Ancora bombe dei talebani: vogliono colpire i soldati ma fanno strage di bambini

Questa volta tocca ai tedeschi, che da settimane avevano segnalazioni di un piano kamikaze contro le loro truppe nel nord dell’Afghanistan. Due soldati del contingente di Berlino sono rimasti uccisi assieme a cinque bambini afghani, povere vittime senza alcuna colpa. Il terrorista suicida ha atteso al varco una colonna motorizzata nel distretto di Chahar Dara, vicino a Kunduz, il capoluogo dell’Afghanistan settentrionale dove sono dispiegati oltre tremila soldati tedeschi. Il kamikaze ha colpito alle 9 di mattina, nella fascia oraria classica degli attacchi suicidi. Nell’esplosione sono morti due soldati e altri due sono rimasti feriti. Il «martire» assassino ha falciato anche cinque bambini e un altro è rimasto ferito. I piccoli afghani si avvicinano spesso ai soldati della Nato per chiedere bottiglie d’acqua, penne, quaderni o dolciumi.
Kunduz fu nel 2001 l’ultima roccaforte talebana nel nord dell’Afghanistan. La zona è un’enclave pasthun, serbatoio etnico dei seguaci di mullah Omar. Non solo: a Kunduz è nato Gulbuddin Hekmatyar, uno dei peggiori signori della guerra afghani alleato dei talebani. Il suo partito clandestino, l’Hezb i Islami, ha delle cellule nell’area. I tedeschi, schierati in una zona solitamente tranquilla rispetto al sud del Paese, sono da tempo nel mirino. In tutte le basi Nato dell’Afghanistan è affissa la foto da bravo ragazzo di Erich Breininger. Un ventunenne tedesco che ha abbracciato la guerra santa. Assieme ad altri invasati con il passaporto germanico si è addestrato nelle aree tribali al confine fra Pakistan e Afghanistan. L’intelligence lo segnalava da tempo come uno dei più pericolosi kamikaze «bianchi», gli occidentali dalla pelle chiara che potrebbero avere più facilità ad avvicinarsi alle truppe del proprio Paese dispiegate in Afghanistan. Cuneyt Ciftic, un altro tedesco, ma di origine turca, si è fatto saltare in aria il 3 marzo scorso al volante di un camion zeppo di esplosivo contro la base americana «Salerno» di Khowst.
Sabato scorso un terrorista suicida aveva colpito gli italiani a Herat.
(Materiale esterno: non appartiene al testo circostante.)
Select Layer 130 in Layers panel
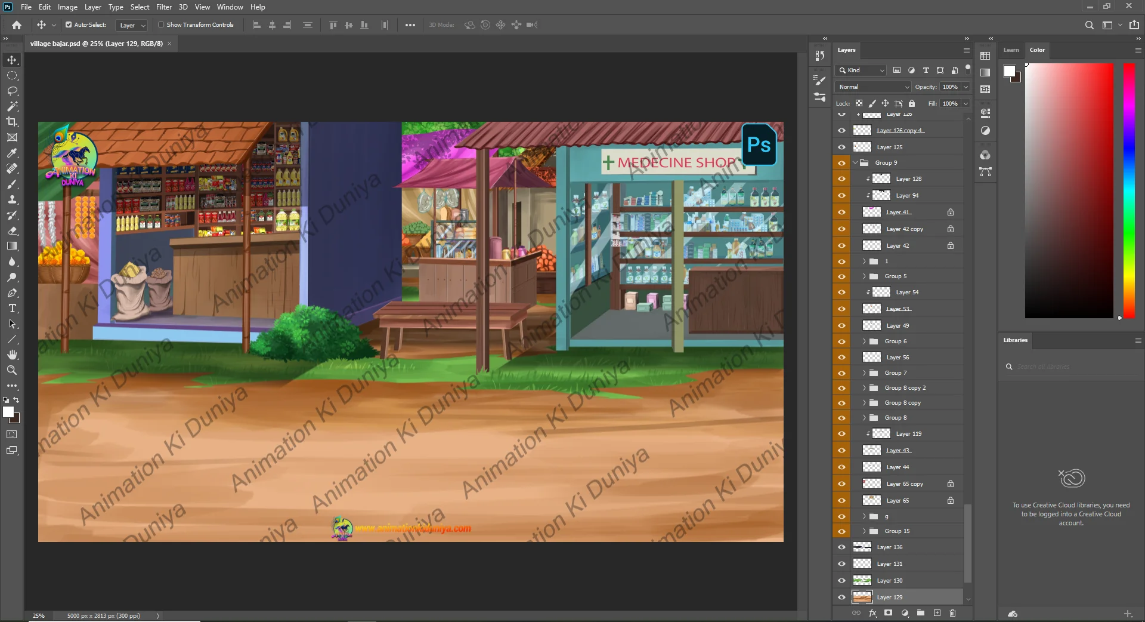 (889, 581)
Meno di 24 ore dopo gli alpini della Julia si sono aperti un varco fra i talebani per raggiungere l’avamposto sperduto di Bala Murghab nella provincia di Baghdis. Uno degli elicotteri Mangusta intervenuto per dar man forte è stato scalfito dal fuoco talebano, ma ha continuato a volare senza problemi.
«L’attenzione da parte dei militari che escono in missione è sempre al massimo. Il morale è alto e gli alpini sono preparati ad affrontare qualsiasi evenienza, compreso il generale inverno» ribadisce da Herat il capitano Antonio Bernardo, portavoce del contingente italiano. Con l’arrivo della neve Bala Murghab rimarrà isolata, ma gli alpini della Julia non molleranno e verranno riforniti con gli elicotteri. Negli ultimi due giorni si è combattuto ad una sessantina di chilometri da Kabul. Dove i talebani organizzano posti di blocco volanti. In dieci ore di battaglia i soldati della Nato hanno lasciato una ventina di talebani sul terreno. Altri 34 sarebbero stati uccisi in violenti combattimenti con i militari afghani a Lashkar Gah, nel sud del Paese.
Il problema è che la volontà politica di andare fino in fondo vacilla. Lo ha affermato il comandante in capo della Nato, il generale americano John Craddock.

In una conferenza a Londra ha sottolineato come le preoccupazioni dei Paesi membri sull’invio di più truppe e sulla loro dislocazione ostacoli i progressi sul terreno. Secondo il generale «anche un breve sguardo alla volontà dimostrata dalla nostra Alleanza nella missione in Afghanistan mette in luce alcuni difetti evidenti».